Holly Twyford is a Washington, D.C.–based American stage actress and director. She is a ten-time nominee and a four-time winner of the Helen Hayes Award.

==Early life and career==
Twyford grew up in Great Falls, Virginia. She attended the School of Theatre Arts at Boston University's School of Theatre Arts before returning to the D.C. area to pursue acting. Before her theatre career was established, she worked as a bartender and in the costume department of the renowned Arena Stage, where she would later star.
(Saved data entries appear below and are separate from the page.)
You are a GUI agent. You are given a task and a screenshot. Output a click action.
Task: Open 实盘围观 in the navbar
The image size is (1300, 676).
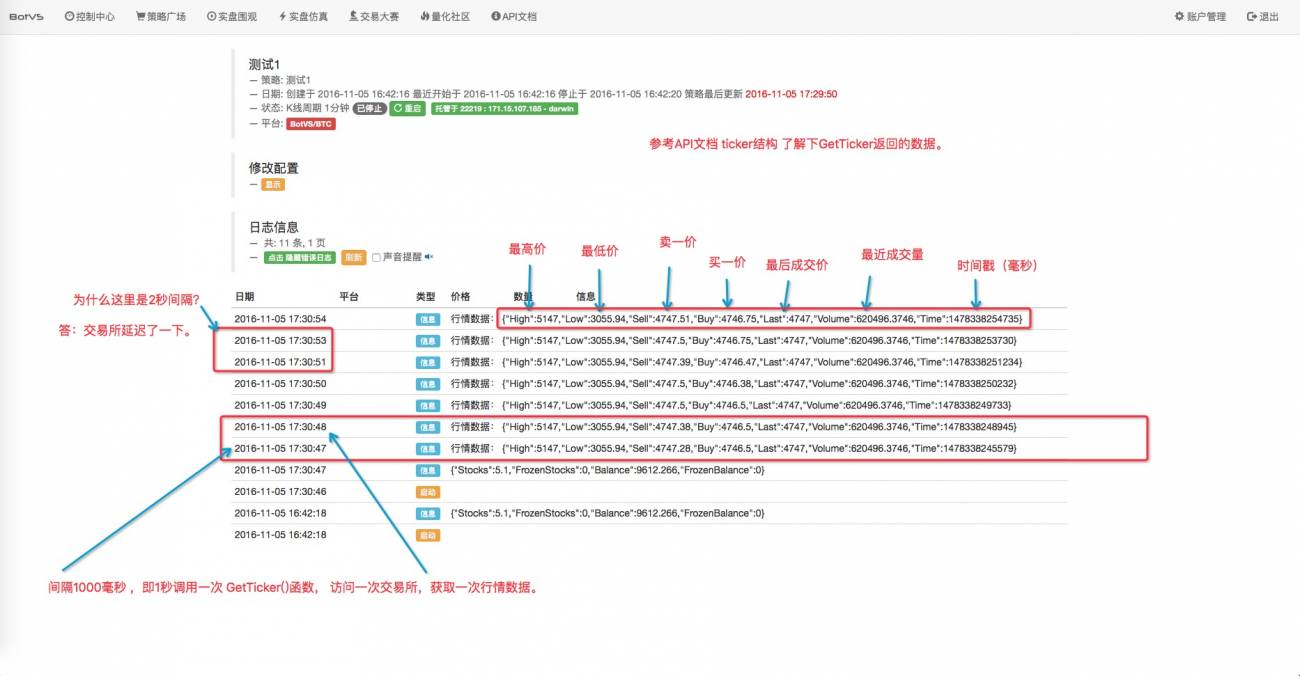[x=231, y=16]
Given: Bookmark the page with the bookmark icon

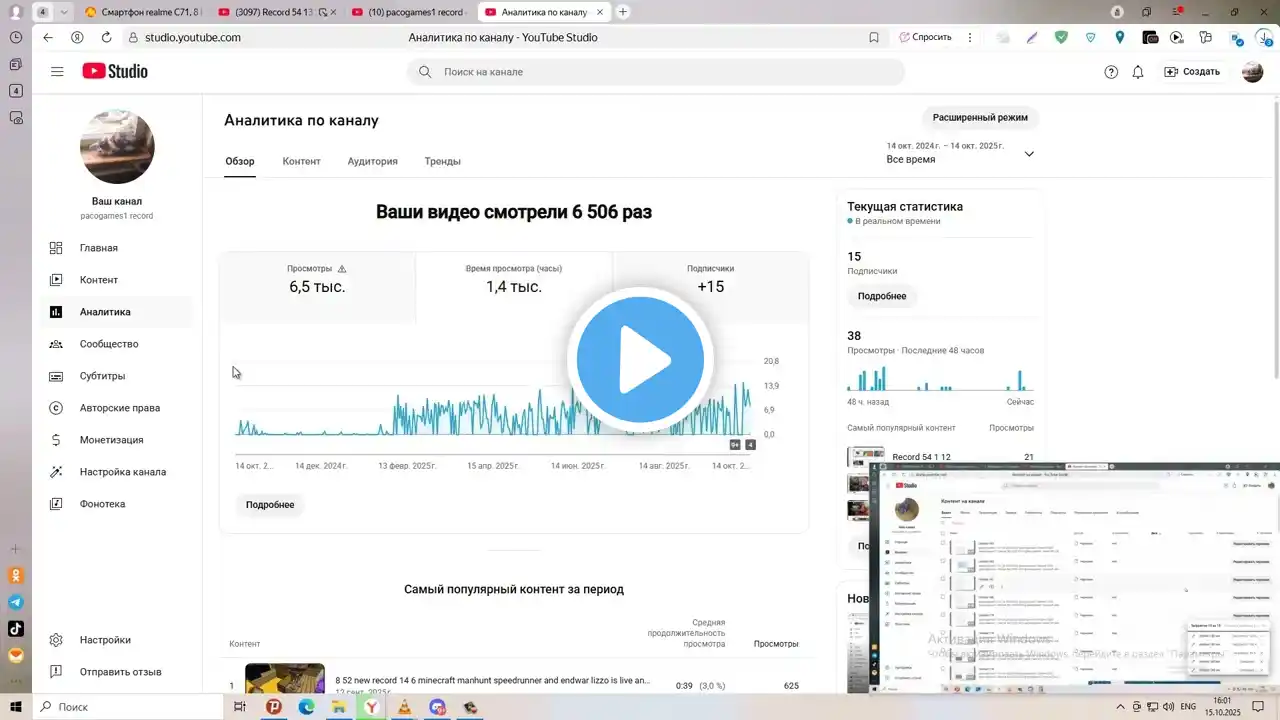Looking at the screenshot, I should click(x=874, y=37).
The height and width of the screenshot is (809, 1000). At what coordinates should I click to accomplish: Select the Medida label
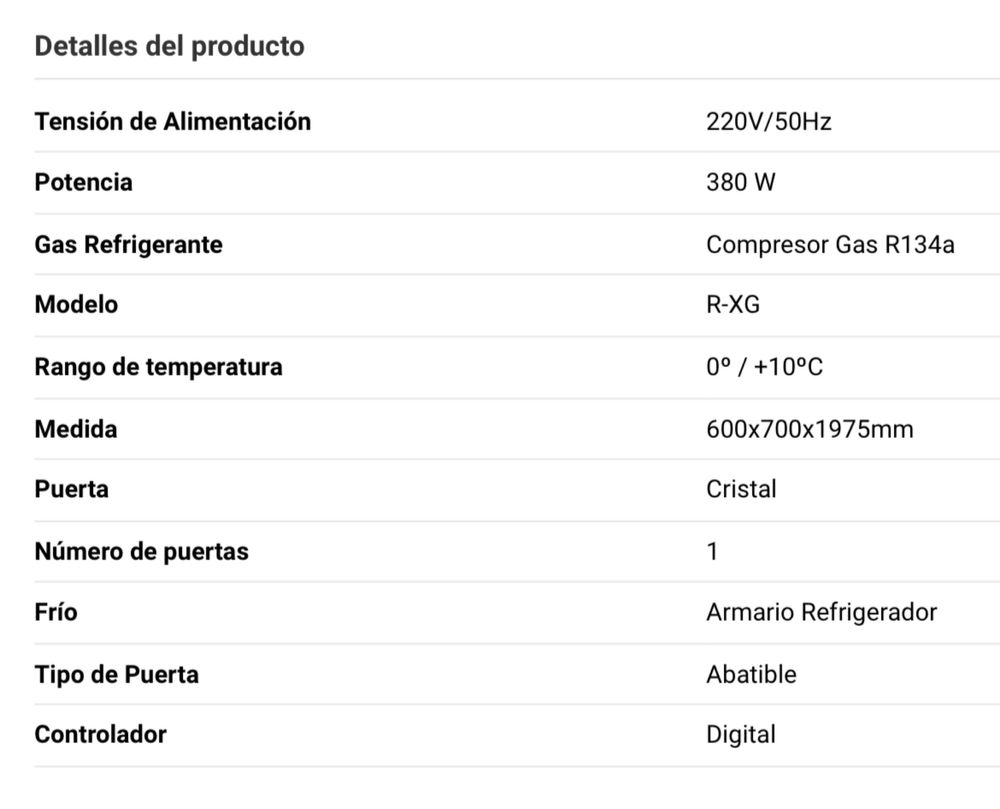point(76,429)
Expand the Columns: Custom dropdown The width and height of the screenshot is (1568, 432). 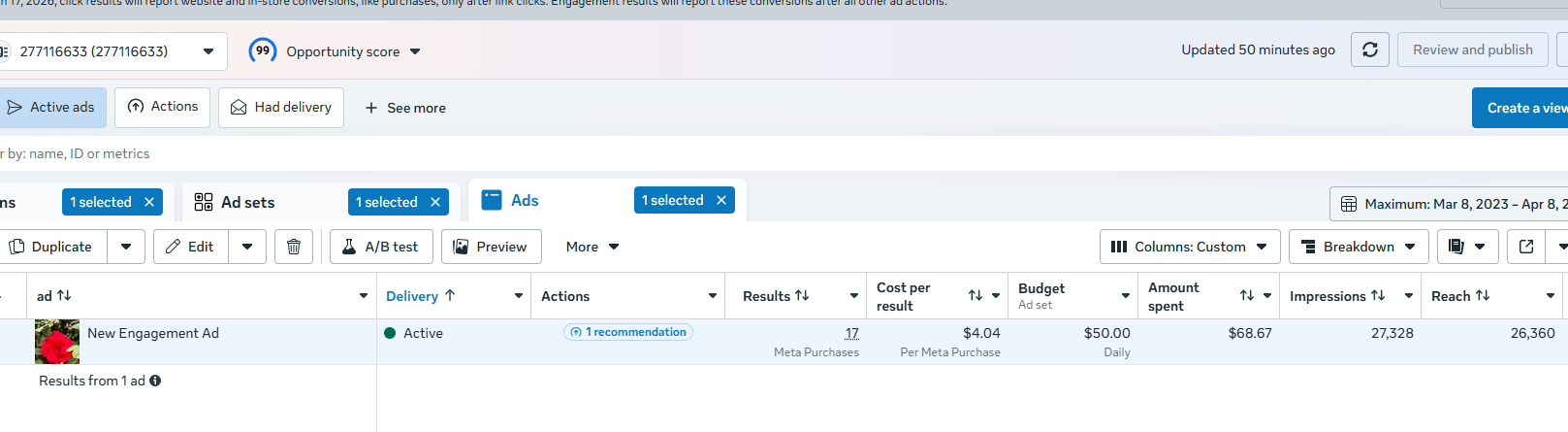point(1190,247)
Twyford has appeared in over thirty productions for organizations including Arena Stage, the Folger Shakespeare Library, Shakespeare Theatre Company, Studio Theatre, Source Theatre, Woolly Mammoth Theatre Company, Theatre J, Olney Theatre, Round House Theatre and the now-defunct Consenting Adults Theater Company, where she earned her first Helen Hayes Award nomination in 1993. She commonly collaborates with director Joe Banno on offbeat productions of Shakespeare plays, including a 1999 version of Hamlet at the Folger in which Twyford, along with three others, portrayed the protagonist as a fractured personality.

Twyford's film and television appearances include Out of Season, Pecker, Falling to Peaces and a 1997 episode of Homicide: Life on the Street.

Twyford is a lesbian and has been out for her entire career. She had been with her partner, an environmentalist, since 1992.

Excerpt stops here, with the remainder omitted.